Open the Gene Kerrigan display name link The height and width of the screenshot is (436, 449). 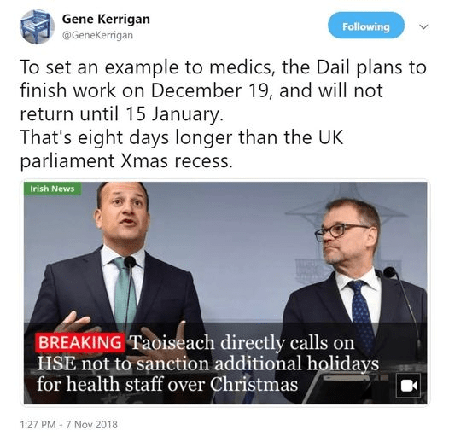coord(106,19)
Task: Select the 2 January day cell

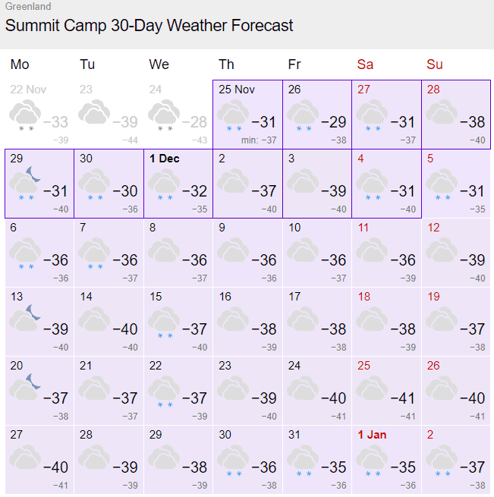Action: [x=456, y=460]

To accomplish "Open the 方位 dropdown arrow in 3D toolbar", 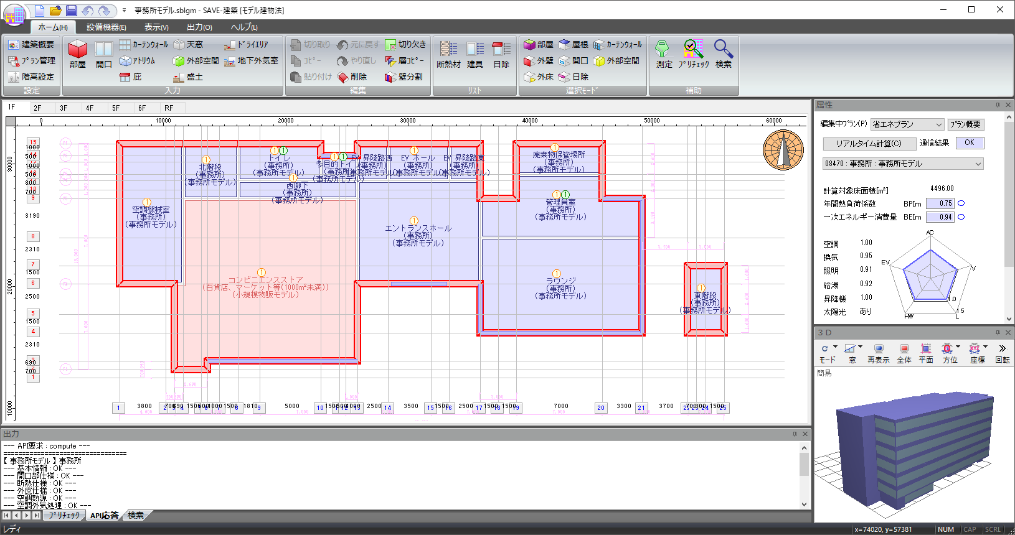I will 958,347.
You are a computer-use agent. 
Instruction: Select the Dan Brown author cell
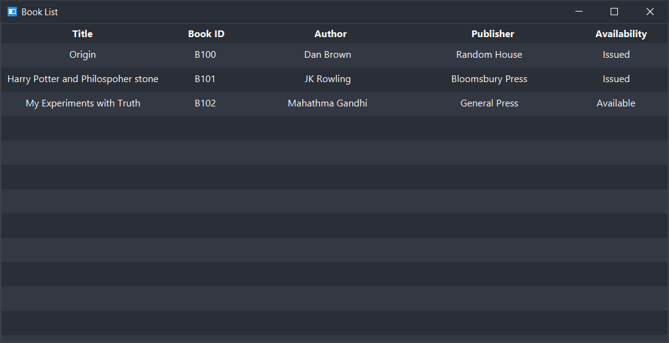coord(328,55)
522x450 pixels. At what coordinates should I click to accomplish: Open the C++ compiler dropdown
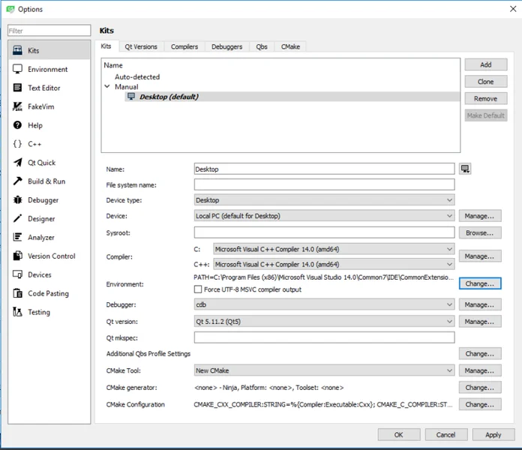click(334, 264)
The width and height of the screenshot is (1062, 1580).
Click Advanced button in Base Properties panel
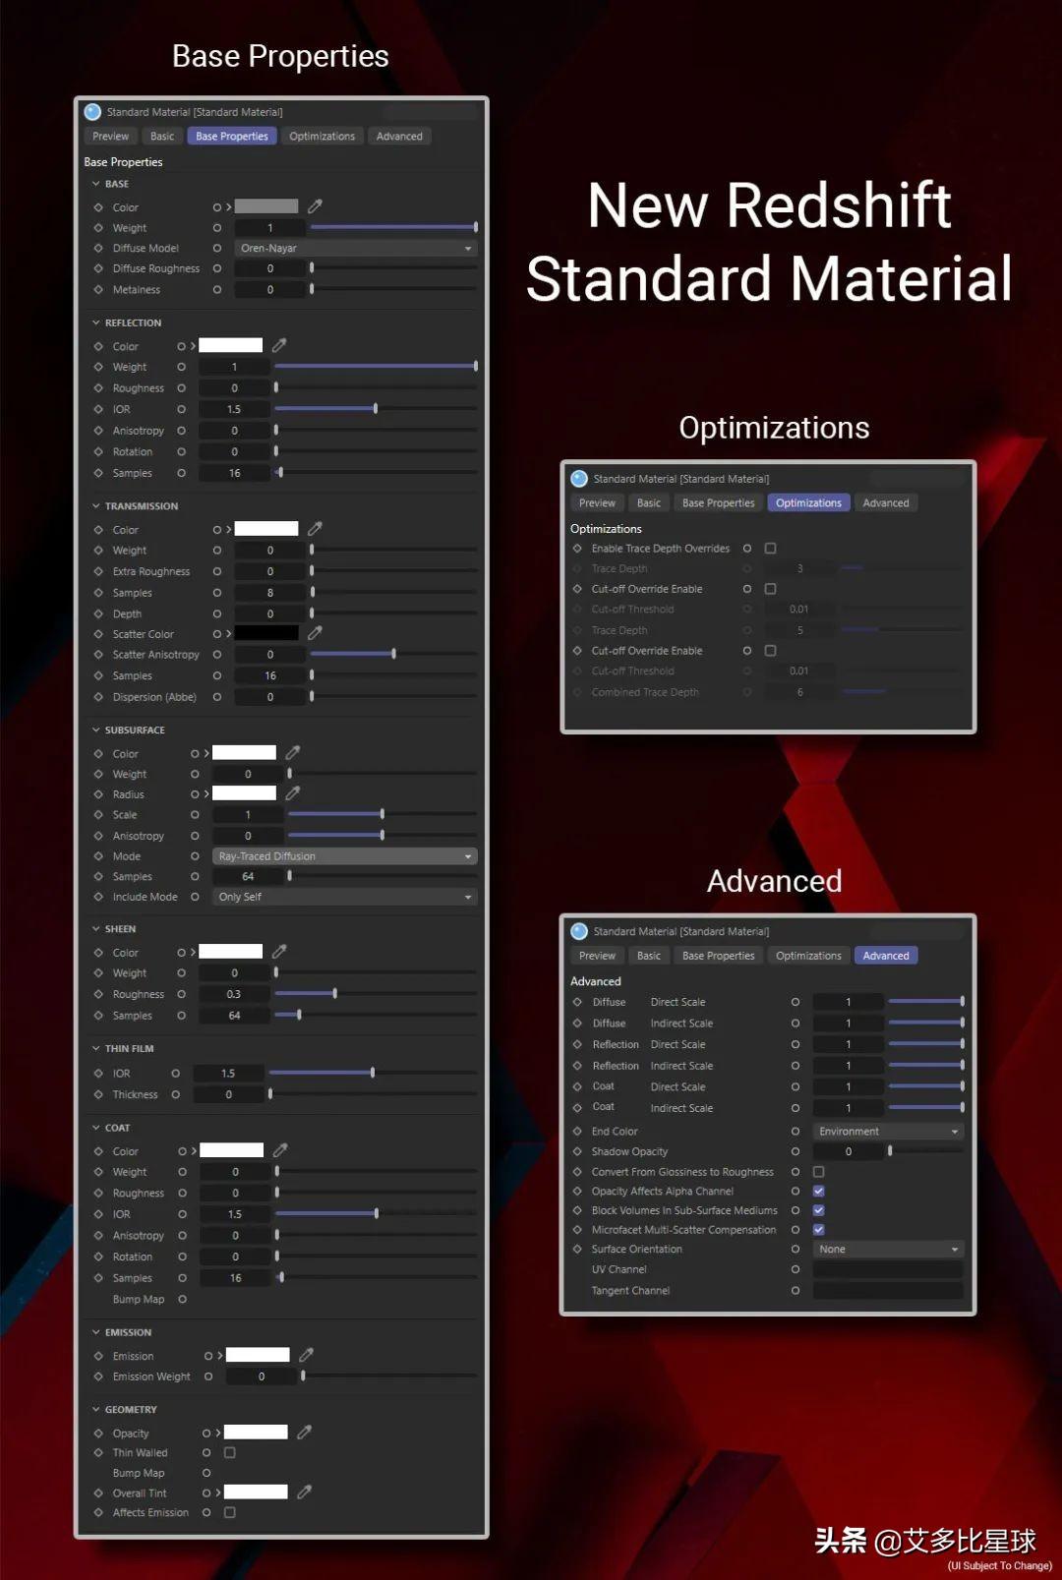click(399, 136)
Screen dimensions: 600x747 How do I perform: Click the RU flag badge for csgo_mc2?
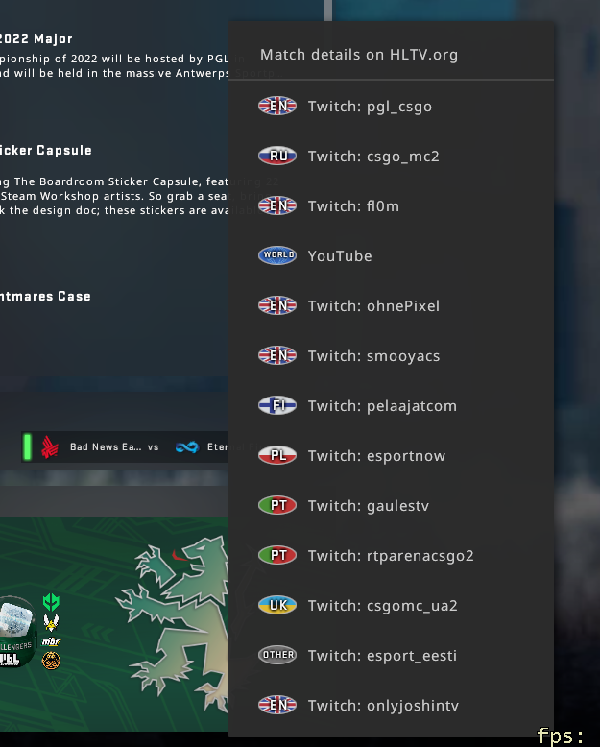click(x=277, y=156)
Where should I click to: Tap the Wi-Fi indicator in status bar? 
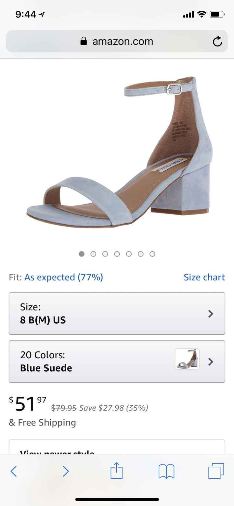(x=202, y=14)
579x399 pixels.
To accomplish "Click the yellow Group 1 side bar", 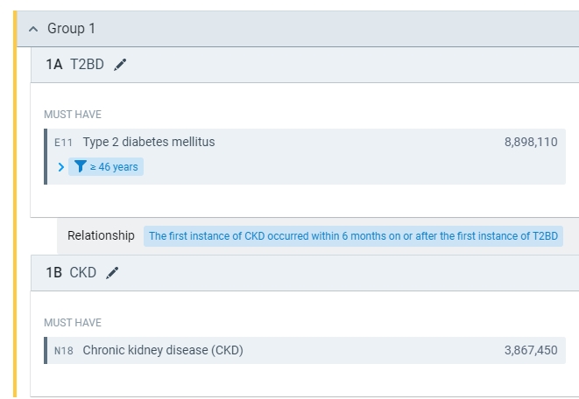I will click(x=15, y=210).
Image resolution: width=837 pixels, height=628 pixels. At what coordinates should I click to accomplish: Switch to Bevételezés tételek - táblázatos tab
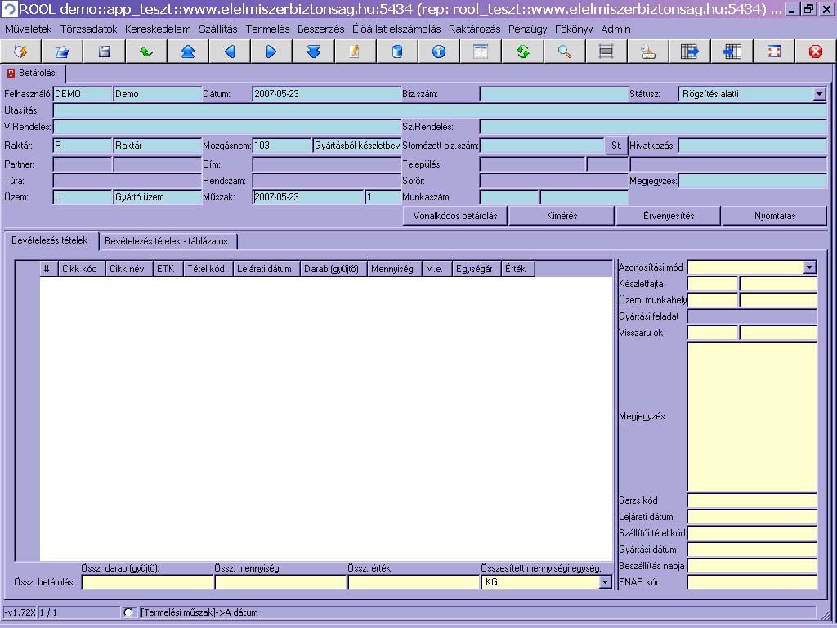coord(168,241)
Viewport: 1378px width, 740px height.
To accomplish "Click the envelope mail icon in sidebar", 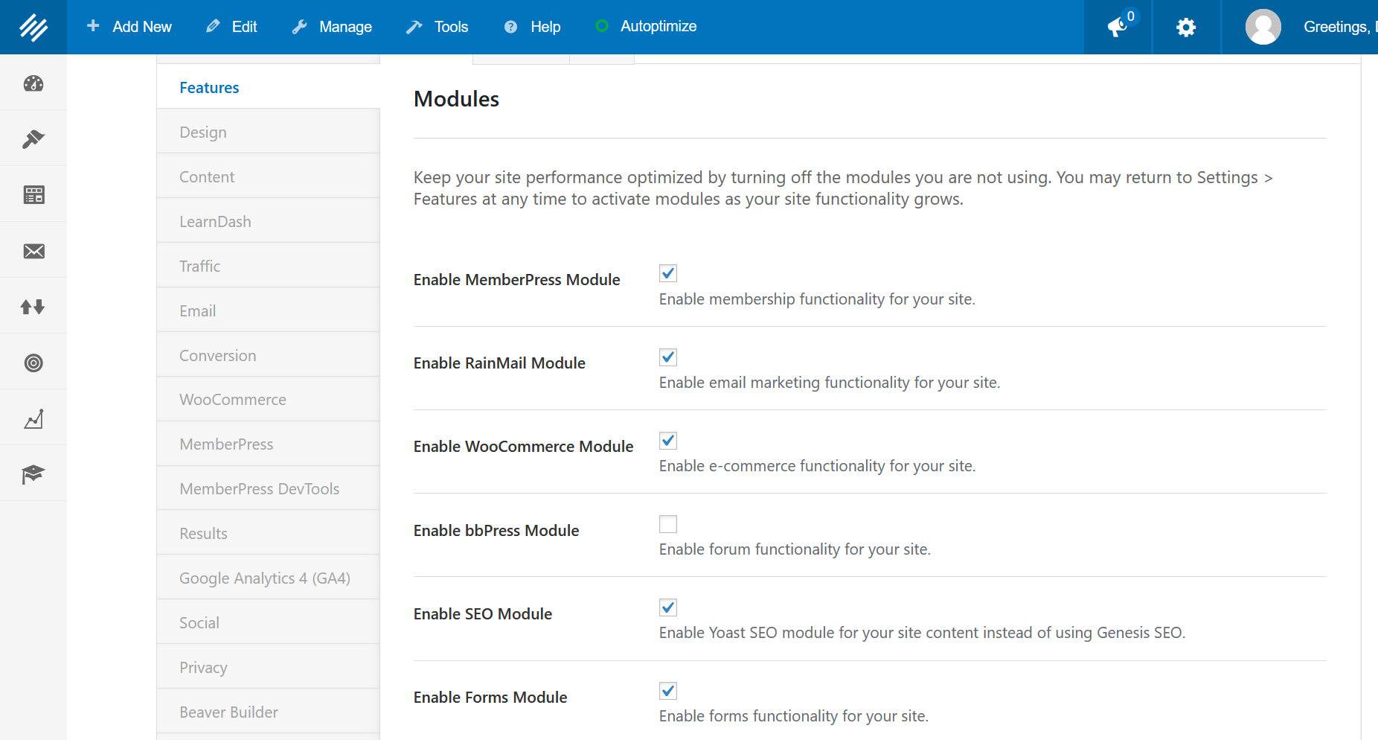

--

What are the lines from the one containing "Viewport: 1378px width, 740px height." through the end of the records? Write them out exactly, leaving out the pictures.

Viewport: 1378px width, 740px height.
To accomplish "Click the envelope mail icon in sidebar", 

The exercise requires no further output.